Tout ça il le dira après, plus tard.

Il demande à quoi je pense quand nous marchons dans la rue, quand nous attendons le bus. Et cette fois il y a autant de pluie sous nos pieds que sur nos têtes et il est encore sorti sans veste et je le vois qui frissonne derrière ses sourcils froncés, il ne s’en rend même pas compte et le bus n’arrive pas. J’entre dans la boutique parce qu’il y a une chemise rouge et je lui prends la main pour qu’il entre avec moi et qu’il arrête de frissonner parce qu’on dirait un enfant et que je déteste le voir malade et il entre en soupirant et en traînant les pieds parce que j’en ai assez des chemisiers rouges et que celui là n’a rien de plus que les autres et qu’il me manquera de l’argent à la fin du mois si je l’achète.

Je ne l’écoute pas. Il n’a plus froid.

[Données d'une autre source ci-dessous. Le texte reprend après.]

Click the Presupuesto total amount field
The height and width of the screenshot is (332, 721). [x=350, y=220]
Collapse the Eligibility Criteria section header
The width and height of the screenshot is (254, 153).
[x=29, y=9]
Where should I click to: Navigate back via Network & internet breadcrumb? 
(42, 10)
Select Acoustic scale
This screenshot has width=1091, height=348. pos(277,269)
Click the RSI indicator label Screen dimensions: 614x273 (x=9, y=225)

Je n’achète pas le chemisier.

 

 

Plus tard, il dira que j’étais sacrément coquette, comme une moquerie mais gentille et attendrie parce qu’il aura compris aussi qu’il était mieux au chaud qu’avec de la pluie sur les épaules et les sourcils froncés.

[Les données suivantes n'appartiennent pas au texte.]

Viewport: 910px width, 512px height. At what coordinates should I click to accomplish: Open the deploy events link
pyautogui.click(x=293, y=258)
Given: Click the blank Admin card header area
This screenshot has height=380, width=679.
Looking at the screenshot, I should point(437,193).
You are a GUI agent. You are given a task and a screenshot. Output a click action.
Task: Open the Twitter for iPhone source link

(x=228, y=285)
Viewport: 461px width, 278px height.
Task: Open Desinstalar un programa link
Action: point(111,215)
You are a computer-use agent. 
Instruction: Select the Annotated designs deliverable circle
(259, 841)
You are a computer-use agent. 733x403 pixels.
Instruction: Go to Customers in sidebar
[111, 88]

S’il savait à quoi je pense à chaque fois qu’il le demande il me traiterait de folle, il me ferait mentir, il se mettrait en colère que je pense tant de choses justes sur lui, sa manière de circuler dans mon existence, bourru, attachant, de mauvaise foi, violent parfois et si doux pourtant. S’il savait que je connais déjà la fin, il m’en voudrait alors pourquoi tu veux encore me voir, pourquoi tu me prends dans tes bras, pourquoi tu ne me chasses pas.

Je cherche à décider s’il y a plus de pluie sous mes pieds ou sur mes épaules, je cherche à décider si c’est bon d’être avec lui près de la lampe rouge ou si je ferai mieux d’aller voir ailleurs si je peux trouver un homme qui ne me prendrait pas pour me donner à Mardou ou à une autre qui n’existe que sur des feuilles blanches.

Je cherche à décider si je veux encore me promener avec ses foulées trop grandes à côté de moi et qui me font trottiner et ses questions qui me sortent de mes pensées et son rire qui prend de la place entre mes côtes et ses mains immenses qui peuvent cacher mon visage entier et son dos que je finis par connaître par coeur. Il dit que mon corps est un raisin noir au milieu des draps gris, il dit que je suis un peu souillon mais qu’il adore boire de la mauvaise bière avec moi, il dit que mes yeux parfois l’accusent et qu’il se met à imaginer une autre femme, ses cuisses blanches, ses yeux bleus et ses vestes pastels, que ce serait plus facile que mes yeux, que mes sourcils froncés, que mes jambes lianes cordes autour de lui, que mes seins bruns sous ses doigts que mes pieds nus qui s’en vont toujours doucement dans la nuit pour regarder la pluie par la fenêtre et écouter ce que raconte le vent.